=== Begin Enclosure ===
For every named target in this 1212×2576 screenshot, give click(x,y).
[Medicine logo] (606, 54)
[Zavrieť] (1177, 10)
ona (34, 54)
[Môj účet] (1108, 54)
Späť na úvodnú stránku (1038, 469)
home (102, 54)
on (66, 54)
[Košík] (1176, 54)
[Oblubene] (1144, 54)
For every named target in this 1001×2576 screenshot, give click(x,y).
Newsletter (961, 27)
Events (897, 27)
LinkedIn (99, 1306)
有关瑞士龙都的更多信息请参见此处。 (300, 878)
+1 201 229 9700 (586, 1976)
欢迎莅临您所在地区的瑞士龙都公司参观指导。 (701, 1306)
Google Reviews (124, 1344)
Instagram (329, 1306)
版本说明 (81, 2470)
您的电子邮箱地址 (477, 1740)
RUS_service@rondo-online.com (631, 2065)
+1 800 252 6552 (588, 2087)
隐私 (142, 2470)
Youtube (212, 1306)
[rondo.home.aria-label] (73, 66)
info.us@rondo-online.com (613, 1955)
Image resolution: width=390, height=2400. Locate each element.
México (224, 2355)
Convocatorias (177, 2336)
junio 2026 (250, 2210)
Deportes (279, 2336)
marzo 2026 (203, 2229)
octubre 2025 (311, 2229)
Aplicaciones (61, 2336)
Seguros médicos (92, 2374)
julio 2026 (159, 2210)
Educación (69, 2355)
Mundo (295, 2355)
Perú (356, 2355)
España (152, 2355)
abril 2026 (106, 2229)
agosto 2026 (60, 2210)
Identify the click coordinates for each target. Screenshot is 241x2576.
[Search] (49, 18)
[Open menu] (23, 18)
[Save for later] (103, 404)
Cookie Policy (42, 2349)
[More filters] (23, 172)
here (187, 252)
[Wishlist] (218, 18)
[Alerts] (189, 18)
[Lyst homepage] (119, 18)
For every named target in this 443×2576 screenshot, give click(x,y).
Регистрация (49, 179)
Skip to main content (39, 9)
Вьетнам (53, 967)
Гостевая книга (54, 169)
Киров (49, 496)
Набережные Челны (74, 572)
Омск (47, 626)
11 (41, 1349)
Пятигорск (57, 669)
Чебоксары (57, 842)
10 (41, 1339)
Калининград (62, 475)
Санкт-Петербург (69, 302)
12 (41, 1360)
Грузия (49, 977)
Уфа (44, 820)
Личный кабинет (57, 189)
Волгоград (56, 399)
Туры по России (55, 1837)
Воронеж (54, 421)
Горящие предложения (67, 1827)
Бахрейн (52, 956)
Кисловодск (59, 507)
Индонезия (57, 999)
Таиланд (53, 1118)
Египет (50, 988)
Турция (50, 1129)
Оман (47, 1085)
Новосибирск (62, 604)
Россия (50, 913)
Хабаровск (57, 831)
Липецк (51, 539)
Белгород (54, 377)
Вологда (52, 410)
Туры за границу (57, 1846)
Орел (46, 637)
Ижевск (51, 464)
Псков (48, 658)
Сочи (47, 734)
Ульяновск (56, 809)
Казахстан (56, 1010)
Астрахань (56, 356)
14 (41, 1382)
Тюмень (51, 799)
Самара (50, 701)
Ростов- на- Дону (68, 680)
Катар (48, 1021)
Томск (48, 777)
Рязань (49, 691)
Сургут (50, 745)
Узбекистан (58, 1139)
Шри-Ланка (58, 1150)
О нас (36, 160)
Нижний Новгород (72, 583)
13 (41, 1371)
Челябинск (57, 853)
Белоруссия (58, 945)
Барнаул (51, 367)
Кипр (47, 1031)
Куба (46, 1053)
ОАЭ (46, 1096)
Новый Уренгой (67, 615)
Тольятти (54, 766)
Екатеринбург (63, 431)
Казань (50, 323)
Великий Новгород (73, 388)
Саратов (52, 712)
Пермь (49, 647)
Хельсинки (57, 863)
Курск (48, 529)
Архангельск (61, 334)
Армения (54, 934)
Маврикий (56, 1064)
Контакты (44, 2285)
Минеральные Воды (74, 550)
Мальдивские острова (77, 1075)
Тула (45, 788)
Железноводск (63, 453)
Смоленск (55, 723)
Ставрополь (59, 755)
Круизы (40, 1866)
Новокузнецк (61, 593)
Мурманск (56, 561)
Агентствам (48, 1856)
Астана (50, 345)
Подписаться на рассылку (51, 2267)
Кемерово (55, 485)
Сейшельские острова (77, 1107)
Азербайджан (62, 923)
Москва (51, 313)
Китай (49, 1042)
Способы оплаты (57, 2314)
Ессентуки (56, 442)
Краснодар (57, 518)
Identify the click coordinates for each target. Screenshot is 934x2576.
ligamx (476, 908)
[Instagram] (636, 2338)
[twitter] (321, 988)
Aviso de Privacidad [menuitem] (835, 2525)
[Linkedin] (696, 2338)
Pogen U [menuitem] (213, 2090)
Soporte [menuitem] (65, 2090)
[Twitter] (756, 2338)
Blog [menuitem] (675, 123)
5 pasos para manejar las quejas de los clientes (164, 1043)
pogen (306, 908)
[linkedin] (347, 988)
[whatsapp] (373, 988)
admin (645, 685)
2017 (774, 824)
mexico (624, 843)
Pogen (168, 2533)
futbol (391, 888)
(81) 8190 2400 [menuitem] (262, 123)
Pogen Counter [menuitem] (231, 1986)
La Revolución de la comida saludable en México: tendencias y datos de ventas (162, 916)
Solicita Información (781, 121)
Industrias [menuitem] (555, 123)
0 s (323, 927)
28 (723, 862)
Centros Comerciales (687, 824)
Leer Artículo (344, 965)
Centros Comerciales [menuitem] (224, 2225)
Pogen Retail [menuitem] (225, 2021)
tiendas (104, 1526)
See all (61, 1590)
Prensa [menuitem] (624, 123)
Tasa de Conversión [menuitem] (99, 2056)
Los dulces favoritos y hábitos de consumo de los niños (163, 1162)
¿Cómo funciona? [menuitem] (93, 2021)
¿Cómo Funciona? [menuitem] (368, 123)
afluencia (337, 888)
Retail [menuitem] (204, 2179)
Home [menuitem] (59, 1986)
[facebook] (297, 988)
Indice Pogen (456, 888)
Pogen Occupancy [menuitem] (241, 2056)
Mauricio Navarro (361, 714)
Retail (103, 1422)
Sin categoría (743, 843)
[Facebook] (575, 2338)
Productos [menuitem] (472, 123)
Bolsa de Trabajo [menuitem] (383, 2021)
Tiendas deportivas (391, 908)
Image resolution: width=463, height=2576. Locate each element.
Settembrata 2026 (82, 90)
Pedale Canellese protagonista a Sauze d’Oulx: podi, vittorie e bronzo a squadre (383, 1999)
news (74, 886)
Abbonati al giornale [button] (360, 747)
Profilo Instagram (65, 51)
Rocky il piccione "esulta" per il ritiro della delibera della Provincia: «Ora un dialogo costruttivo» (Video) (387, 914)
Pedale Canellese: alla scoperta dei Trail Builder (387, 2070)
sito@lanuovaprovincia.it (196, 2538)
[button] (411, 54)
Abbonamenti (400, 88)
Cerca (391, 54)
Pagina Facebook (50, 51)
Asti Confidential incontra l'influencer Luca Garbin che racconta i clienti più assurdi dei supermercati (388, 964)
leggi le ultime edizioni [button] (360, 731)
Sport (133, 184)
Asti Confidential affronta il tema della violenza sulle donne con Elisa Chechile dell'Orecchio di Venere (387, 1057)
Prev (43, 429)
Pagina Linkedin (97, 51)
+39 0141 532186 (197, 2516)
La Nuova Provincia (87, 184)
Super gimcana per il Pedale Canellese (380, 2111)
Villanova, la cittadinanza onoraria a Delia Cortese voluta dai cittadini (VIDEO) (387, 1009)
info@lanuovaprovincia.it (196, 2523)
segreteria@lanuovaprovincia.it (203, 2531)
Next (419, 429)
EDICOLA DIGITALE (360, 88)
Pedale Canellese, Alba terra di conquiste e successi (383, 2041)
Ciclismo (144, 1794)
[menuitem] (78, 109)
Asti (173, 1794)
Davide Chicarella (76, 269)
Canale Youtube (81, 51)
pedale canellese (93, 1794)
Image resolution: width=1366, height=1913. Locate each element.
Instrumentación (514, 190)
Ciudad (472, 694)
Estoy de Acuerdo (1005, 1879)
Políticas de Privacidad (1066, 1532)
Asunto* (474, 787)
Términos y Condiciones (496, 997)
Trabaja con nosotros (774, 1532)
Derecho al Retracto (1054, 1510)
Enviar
=== End Enclosure ===
DIRECTIONS FOR THIS TASK = Nothing but the lines from the top of the records down to the line with "RUS_service@rondo-online.com (631, 2065)" belongs in the answer; repeat them exactly.

RESPONSE =
For every named target in this 1212×2576 screenshot, give click(x,y).
[Medicine logo] (606, 54)
[Zavrieť] (1177, 10)
ona (34, 54)
[Môj účet] (1108, 54)
Späť na úvodnú stránku (1038, 469)
home (102, 54)
on (66, 54)
[Košík] (1176, 54)
[Oblubene] (1144, 54)
For every named target in this 1001×2576 screenshot, give click(x,y).
Newsletter (961, 27)
Events (897, 27)
LinkedIn (99, 1306)
有关瑞士龙都的更多信息请参见此处。 (300, 878)
+1 201 229 9700 (586, 1976)
欢迎莅临您所在地区的瑞士龙都公司参观指导。 (701, 1306)
Google Reviews (124, 1344)
Instagram (329, 1306)
版本说明 (81, 2470)
您的电子邮箱地址 (477, 1740)
RUS_service@rondo-online.com (631, 2065)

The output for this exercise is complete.